**Fragmento del artículo:**
____

Sin plata, la deuda
se paga con la política
La Convertibilidad es una cárcel, de la cual se sale, como
de cualquier otra, con el dos por uno. Lo primero lo afirmó
la diputada Elisa Carrió. Lo demás, un ingenioso vecino
de Haedo, Felipe Sarjoy, en una carta que envió al diario
La Nación. Su humorada es tan efectiva porque expresa lo
que en el fondo piensan o temen los argentinos, incluidos los economistas,
aunque no se animen a decirlo. Todo el país sintió
enorme alivio a partir de 1991, cuando quedó establecido
que el Banco Central no emitiría ya pesos sin contrapartida
de dólares. Esta fue una medida clave (no la única)
para herir de muerte a la inflación. Sin embargo, el país
continuó emitiendo deuda, y en este caso sin garantizar que
hubiese la correspondiente contrapartida de crecimiento económico
y de exportaciones, que son las dos vías para generar la
moneda de pago necesaria para cancelar después el endeudamiento.
Las exportaciones traen dólares, y el crecimiento produce
los recursos tributarios con que el sector público puede
comprar los dólares para pagarles a los acreedores. Es por
la falta de crecimiento y la debilidad de las exportaciones que
la deuda y los servicios financieros de ésta (intereses)

____

**Conjunto de datos:**
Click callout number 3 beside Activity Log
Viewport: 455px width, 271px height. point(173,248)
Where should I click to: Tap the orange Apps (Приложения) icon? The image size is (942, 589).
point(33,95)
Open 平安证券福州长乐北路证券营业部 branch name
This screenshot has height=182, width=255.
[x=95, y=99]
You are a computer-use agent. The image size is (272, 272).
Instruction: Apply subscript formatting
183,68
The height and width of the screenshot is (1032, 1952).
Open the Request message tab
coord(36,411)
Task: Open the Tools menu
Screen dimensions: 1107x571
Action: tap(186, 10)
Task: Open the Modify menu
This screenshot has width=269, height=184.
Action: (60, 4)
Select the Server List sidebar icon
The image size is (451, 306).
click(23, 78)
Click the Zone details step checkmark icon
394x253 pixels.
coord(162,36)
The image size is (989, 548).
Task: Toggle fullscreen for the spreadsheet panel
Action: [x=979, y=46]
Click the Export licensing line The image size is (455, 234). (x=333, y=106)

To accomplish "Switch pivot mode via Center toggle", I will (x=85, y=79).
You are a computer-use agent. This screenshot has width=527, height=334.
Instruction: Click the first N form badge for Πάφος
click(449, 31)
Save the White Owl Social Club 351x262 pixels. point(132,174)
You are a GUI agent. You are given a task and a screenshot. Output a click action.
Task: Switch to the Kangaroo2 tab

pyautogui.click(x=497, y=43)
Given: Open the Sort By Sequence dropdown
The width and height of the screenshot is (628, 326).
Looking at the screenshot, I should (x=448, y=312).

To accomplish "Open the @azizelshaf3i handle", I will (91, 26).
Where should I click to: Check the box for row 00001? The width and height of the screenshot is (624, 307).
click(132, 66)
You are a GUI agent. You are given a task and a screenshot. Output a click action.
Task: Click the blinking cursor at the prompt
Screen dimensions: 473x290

____

**Qué debes hacer:**
[A] Según el fragmento del artículo sobre la deuda argentina, ¿a qué diario envió Felipe Sarjoy su carta?
[B] Enumera todos los nombres propios de personas, lugares e instituciones que aparecen en el fragmento del artículo sobre la deuda argentina.

**Respuestas:**
[A] Al diario La Nación.

[B] Elisa Carrió, Haedo, Felipe Sarjoy, La Nación, Banco Central